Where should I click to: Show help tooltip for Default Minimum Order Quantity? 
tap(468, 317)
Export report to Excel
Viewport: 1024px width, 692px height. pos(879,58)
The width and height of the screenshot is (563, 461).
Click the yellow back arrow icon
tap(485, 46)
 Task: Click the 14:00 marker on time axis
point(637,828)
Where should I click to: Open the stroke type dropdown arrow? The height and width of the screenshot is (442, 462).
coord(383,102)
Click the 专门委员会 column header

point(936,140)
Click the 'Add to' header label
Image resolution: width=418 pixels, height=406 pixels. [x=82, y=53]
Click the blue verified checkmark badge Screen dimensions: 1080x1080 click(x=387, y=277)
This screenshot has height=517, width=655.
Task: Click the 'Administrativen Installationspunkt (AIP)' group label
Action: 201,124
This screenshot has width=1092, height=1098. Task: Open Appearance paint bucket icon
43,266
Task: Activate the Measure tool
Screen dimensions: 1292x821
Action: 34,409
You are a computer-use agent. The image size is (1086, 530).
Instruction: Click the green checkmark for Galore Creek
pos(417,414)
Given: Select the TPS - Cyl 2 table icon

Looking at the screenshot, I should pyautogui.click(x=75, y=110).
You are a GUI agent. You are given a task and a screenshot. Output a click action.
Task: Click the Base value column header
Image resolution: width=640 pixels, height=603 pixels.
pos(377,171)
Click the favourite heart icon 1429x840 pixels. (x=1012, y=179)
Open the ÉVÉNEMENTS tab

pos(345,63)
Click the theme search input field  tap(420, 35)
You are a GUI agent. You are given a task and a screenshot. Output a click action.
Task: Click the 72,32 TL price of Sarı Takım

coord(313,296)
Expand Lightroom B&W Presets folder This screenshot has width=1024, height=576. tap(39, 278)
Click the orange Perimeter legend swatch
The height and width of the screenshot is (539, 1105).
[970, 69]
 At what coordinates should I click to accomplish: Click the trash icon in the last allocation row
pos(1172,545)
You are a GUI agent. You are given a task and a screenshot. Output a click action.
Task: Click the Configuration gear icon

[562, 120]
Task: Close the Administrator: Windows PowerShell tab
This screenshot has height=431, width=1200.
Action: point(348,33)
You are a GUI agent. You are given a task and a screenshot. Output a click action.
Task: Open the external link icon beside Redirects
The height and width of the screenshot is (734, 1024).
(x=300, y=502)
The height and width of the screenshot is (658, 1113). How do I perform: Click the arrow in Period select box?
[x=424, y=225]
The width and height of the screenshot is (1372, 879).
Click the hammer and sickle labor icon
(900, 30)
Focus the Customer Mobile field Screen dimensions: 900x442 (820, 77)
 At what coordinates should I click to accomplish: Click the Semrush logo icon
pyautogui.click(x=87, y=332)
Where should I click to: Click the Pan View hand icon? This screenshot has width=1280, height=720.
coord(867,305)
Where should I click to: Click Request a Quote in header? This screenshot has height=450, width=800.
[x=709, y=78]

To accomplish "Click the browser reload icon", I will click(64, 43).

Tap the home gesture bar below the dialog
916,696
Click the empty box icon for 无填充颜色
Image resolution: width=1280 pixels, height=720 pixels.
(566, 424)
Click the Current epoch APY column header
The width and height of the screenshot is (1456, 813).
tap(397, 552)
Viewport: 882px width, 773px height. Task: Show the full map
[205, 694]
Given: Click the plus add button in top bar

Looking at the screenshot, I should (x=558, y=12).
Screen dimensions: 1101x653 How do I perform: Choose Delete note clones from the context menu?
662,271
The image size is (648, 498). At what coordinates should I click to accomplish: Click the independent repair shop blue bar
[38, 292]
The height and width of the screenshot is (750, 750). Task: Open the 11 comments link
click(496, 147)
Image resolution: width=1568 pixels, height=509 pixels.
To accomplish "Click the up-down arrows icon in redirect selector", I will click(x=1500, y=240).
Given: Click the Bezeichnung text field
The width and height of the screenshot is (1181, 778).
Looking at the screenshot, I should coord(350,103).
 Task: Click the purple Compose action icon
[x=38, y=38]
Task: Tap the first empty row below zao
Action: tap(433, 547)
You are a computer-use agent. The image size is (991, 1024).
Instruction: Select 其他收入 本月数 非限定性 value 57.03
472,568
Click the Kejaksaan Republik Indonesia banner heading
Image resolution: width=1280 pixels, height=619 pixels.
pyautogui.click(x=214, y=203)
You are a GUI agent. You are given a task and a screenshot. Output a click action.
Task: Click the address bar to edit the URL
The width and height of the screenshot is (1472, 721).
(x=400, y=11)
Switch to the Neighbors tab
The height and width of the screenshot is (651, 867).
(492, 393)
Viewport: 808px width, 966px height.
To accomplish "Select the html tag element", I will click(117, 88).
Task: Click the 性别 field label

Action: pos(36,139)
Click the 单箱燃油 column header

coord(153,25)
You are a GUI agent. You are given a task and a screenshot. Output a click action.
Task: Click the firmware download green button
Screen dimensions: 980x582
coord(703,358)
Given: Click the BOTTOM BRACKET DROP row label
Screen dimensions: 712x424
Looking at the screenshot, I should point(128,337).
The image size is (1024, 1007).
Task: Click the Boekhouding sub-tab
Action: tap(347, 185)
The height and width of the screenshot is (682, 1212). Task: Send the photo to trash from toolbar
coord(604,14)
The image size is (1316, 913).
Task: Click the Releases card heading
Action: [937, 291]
──────────
Brief: Whenever the word "will" occurs in a line of the listing above, return that line.

Output below:
To accomplish "Click the browser reload icon", I will click(64, 43).
To accomplish "Click the up-down arrows icon in redirect selector", I will click(x=1500, y=240).
To accomplish "Select the html tag element", I will click(117, 88).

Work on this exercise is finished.